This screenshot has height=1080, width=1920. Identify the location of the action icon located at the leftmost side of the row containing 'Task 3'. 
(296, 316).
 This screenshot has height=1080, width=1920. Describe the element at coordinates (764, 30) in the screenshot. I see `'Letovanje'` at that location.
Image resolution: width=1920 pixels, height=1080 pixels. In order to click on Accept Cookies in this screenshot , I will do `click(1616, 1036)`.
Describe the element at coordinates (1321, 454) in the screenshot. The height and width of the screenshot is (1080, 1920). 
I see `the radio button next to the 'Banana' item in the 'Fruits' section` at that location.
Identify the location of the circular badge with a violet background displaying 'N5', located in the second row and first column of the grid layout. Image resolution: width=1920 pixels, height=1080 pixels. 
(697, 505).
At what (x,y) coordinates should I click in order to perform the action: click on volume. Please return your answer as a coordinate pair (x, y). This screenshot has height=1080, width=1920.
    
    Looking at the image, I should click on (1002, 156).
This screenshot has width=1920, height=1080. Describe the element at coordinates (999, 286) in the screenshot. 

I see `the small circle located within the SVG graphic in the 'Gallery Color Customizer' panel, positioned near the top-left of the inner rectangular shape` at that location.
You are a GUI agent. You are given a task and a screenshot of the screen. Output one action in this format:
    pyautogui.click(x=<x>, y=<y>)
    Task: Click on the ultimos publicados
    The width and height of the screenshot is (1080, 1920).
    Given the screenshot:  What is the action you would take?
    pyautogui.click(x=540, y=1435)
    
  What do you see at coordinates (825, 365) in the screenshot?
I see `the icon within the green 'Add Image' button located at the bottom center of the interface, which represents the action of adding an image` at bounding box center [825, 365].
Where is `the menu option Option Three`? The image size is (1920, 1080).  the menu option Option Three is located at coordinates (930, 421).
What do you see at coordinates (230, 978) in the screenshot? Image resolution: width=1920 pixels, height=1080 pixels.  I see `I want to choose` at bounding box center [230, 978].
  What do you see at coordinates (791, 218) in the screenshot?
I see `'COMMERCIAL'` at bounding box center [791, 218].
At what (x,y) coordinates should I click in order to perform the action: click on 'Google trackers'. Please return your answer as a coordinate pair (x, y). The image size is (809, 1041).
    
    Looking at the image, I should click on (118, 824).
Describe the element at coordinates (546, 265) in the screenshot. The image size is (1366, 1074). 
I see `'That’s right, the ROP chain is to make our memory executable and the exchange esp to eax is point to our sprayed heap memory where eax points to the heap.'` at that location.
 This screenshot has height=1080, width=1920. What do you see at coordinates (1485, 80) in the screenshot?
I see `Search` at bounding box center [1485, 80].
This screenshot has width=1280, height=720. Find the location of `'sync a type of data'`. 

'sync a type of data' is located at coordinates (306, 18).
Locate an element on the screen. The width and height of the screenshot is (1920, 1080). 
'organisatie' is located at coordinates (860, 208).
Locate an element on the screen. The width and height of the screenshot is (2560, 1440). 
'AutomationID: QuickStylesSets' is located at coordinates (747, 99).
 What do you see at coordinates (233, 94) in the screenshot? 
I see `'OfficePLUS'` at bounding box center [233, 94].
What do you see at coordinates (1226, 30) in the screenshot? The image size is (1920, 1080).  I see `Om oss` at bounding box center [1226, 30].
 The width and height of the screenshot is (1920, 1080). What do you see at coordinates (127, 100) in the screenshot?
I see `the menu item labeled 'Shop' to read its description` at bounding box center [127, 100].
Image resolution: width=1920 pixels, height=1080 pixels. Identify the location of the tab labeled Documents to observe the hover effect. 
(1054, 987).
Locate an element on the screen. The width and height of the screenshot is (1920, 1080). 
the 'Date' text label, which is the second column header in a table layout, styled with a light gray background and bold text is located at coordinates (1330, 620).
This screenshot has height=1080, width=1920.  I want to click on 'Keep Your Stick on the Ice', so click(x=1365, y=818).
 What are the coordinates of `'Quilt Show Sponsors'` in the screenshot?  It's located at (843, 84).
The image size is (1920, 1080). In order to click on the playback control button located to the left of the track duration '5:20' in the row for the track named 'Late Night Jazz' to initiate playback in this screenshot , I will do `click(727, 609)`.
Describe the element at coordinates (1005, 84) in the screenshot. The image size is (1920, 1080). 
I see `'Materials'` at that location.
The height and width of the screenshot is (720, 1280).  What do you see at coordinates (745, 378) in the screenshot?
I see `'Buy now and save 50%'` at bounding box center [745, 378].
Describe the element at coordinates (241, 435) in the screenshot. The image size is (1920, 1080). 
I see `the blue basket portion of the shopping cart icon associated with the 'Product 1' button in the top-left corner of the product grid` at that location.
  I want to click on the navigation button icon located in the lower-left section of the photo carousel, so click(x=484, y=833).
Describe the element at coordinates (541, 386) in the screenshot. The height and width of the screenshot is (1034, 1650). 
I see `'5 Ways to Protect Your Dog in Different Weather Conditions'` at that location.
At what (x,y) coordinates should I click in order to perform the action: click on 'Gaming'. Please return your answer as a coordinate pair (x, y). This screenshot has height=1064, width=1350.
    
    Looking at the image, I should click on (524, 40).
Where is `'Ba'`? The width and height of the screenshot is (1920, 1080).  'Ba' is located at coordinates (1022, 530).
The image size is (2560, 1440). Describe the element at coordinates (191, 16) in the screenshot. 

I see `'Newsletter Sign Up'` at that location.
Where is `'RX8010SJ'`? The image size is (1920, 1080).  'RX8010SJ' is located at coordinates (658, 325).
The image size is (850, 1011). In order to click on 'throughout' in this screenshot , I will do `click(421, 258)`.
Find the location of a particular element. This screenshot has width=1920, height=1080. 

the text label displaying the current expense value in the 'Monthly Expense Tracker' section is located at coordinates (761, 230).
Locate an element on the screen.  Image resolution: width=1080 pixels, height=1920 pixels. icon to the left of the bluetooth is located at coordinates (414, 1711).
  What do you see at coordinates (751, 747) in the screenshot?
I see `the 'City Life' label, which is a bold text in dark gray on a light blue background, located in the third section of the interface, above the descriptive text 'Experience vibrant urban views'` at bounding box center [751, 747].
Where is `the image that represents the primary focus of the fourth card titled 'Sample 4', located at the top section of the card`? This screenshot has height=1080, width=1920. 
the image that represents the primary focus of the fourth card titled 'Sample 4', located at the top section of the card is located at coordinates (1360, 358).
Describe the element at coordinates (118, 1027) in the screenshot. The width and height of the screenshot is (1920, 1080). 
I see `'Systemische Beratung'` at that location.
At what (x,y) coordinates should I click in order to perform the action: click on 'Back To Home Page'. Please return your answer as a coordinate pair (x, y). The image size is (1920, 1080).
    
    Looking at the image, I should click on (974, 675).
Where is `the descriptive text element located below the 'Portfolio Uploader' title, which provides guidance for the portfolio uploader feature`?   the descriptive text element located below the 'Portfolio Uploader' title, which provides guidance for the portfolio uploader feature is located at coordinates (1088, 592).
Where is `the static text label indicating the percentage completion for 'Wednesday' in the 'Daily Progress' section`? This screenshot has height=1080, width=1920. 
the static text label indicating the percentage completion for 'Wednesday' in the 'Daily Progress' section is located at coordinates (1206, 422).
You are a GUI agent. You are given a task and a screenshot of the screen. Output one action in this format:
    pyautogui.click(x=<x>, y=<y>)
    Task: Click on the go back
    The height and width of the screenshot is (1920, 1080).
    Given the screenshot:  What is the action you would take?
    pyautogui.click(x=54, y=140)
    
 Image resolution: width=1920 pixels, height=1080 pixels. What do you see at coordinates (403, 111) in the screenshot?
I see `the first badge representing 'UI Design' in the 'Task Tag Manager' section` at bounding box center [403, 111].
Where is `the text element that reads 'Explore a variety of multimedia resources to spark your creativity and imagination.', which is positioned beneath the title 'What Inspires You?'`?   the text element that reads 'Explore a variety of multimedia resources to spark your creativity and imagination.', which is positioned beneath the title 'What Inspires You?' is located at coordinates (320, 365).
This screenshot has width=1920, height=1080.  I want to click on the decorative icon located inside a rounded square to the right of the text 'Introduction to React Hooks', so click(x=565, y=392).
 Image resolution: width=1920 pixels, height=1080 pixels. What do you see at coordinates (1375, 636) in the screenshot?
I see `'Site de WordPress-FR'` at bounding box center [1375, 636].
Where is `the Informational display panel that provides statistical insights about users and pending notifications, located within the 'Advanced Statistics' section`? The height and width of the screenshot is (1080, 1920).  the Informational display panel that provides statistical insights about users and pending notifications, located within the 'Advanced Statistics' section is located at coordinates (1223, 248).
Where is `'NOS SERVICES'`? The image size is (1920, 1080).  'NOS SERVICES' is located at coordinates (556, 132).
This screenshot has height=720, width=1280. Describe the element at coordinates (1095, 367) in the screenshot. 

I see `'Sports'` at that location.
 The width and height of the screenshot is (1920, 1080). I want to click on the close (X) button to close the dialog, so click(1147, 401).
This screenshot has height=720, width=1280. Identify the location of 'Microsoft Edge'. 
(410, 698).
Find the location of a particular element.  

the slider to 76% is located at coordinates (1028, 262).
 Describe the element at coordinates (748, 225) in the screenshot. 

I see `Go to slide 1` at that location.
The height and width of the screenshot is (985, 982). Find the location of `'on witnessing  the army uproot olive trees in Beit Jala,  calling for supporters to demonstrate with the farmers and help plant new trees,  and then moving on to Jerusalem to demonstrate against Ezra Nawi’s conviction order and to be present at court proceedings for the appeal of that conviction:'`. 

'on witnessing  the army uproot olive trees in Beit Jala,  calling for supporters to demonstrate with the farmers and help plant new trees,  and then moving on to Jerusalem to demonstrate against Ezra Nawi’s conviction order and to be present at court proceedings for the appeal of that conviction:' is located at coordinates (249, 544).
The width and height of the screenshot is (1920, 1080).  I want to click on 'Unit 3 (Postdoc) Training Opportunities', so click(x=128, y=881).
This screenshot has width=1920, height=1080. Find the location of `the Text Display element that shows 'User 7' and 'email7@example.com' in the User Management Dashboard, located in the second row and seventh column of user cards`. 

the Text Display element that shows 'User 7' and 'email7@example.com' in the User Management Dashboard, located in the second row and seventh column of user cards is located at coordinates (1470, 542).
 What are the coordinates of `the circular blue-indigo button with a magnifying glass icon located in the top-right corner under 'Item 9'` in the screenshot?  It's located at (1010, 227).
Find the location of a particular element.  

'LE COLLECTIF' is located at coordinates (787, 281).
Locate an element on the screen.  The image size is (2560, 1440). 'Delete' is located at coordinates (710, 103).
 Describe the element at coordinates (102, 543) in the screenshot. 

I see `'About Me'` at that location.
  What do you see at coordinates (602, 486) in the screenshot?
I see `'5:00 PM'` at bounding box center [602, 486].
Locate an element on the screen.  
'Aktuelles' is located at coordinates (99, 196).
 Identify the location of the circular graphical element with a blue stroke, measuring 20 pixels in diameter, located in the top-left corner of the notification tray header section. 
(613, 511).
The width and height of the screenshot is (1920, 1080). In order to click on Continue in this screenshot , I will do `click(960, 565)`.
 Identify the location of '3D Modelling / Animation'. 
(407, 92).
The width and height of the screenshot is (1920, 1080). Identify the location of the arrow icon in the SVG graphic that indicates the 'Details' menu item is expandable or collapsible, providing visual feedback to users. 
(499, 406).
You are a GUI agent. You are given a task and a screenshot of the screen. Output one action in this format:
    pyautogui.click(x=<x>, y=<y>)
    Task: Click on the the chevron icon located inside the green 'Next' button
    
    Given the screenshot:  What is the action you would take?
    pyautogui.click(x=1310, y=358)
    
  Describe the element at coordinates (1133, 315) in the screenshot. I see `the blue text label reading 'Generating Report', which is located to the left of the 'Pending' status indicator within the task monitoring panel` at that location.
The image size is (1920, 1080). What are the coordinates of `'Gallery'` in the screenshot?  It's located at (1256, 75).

◇ ◇ ◇ ◇ ◇

**Goal of the exercise:**
Can you repeat the material beginning at the line containing "What do you see at coordinates (233, 94)" and stopping after the line containing "center [233, 94]."?

**Answer to this problem:**
 What do you see at coordinates (233, 94) in the screenshot? 
I see `'OfficePLUS'` at bounding box center [233, 94].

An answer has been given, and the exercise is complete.